In these studies, we have developed and are utilizing multiple non-invasive imaging techniques such as near infrared multi-spectral imaging, thermography, and laser Doppler imaging (LDI). The multi-spectral imager is used to reconstruct local variations in skin analyte concentrations oxy- and deoxy-hemoglobin and blood volume. LDI measures the blood velocity of small blood vessels, which generally increases as blood supply demand increases. Combining multi-spectral imaging and LDI allows us to determine changes in blood volume, oxygenation state and blood velocity of the microvasculature and location of the abnormality. The third imaging technique, thermography, provides an integrated thermal signature which combines deep and surface sources and in general can be related to increased blood flow associated with increased metabolic activity.

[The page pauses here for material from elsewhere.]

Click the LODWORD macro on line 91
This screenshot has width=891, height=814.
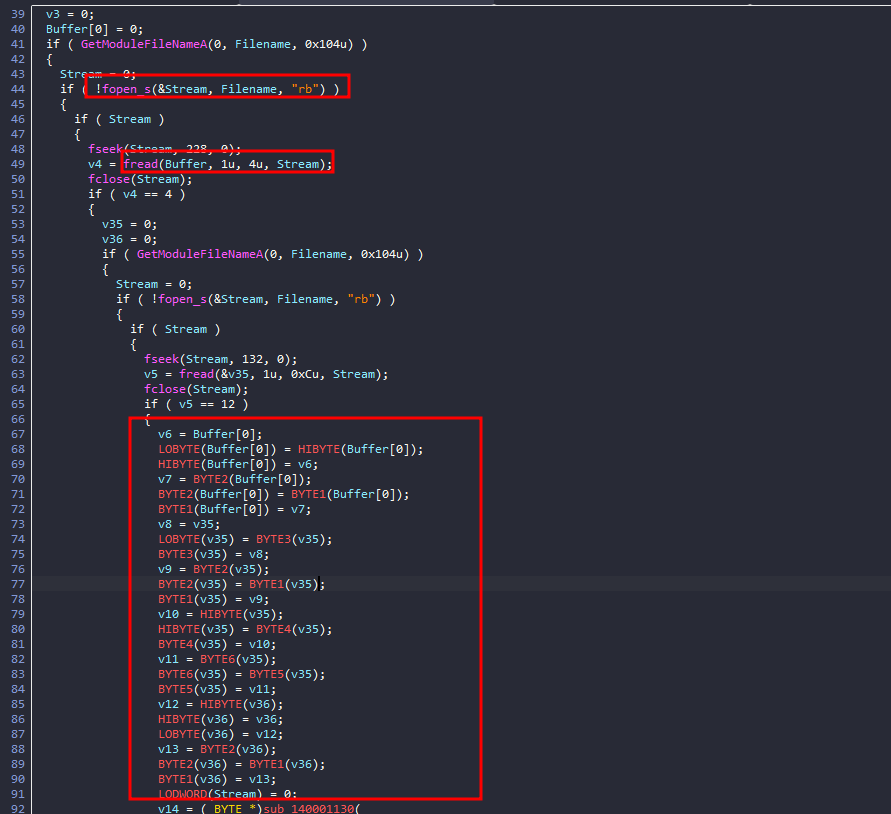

In combination the use of these three imaging modalities can provide a detailed analysis of tissue function as a predictive tool for the outcome and individualization of therapeutic strategies.

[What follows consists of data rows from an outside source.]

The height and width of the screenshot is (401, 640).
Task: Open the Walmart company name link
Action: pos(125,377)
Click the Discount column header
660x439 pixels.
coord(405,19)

Near Infrared Multi-Spectral Imaging

Light spectroscopic methods are critical to advances in molecular characterization of disease processes. The near infrared multi-spectral imaging system used in our laboratory was designed and built in collaboration with Lawrence Livermore National Laboratory.

Near infrared light penetrates several millimeters into the skin and then reflects back to the CCD camera. Before the photons actually reach the CCD camera, they are filtered so that only a specific wavelength passes through. The images are obtained at wavelengths of 700, 750, 800, 850, 900, and 1000 nm.

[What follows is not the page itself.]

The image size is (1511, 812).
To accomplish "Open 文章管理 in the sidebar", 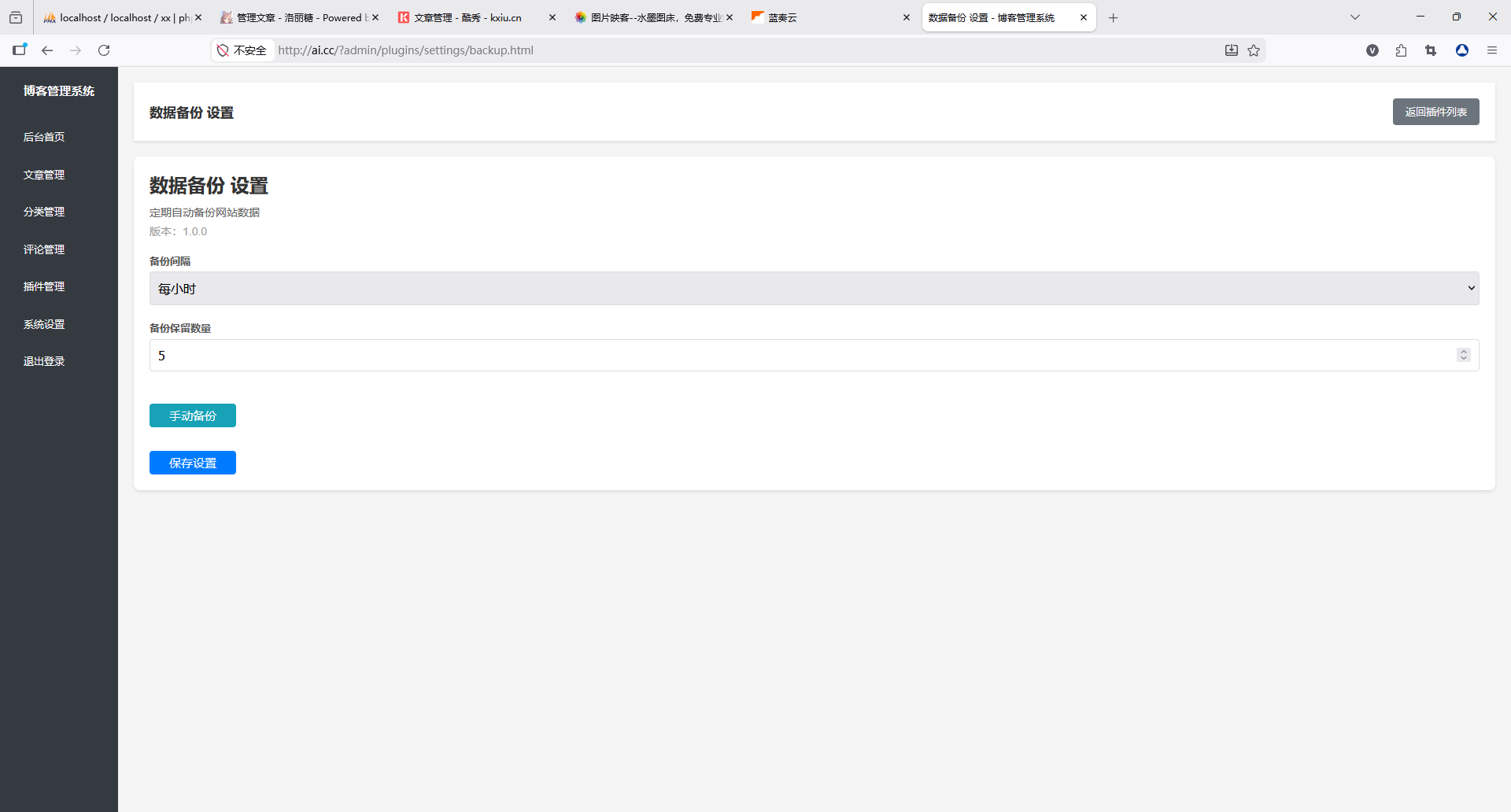I will [x=44, y=175].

The data from our imager are used to reconstruct local variations in the concentrations of analytes such as oxy- and deoxy-hemoglobin and melanin in the tissue. We have developed a two layered model of the skin in which specific analytes exist in specific layers. The two layers are the epidermis, containing mainly melanin as the absobing chromophore, the second layer is the dermis, containg blood. We assume that the absorption of blood is a function of the volume fraction of oxy- and deoxy-hemoglobin, Voxy and (1-Voxy), respectively.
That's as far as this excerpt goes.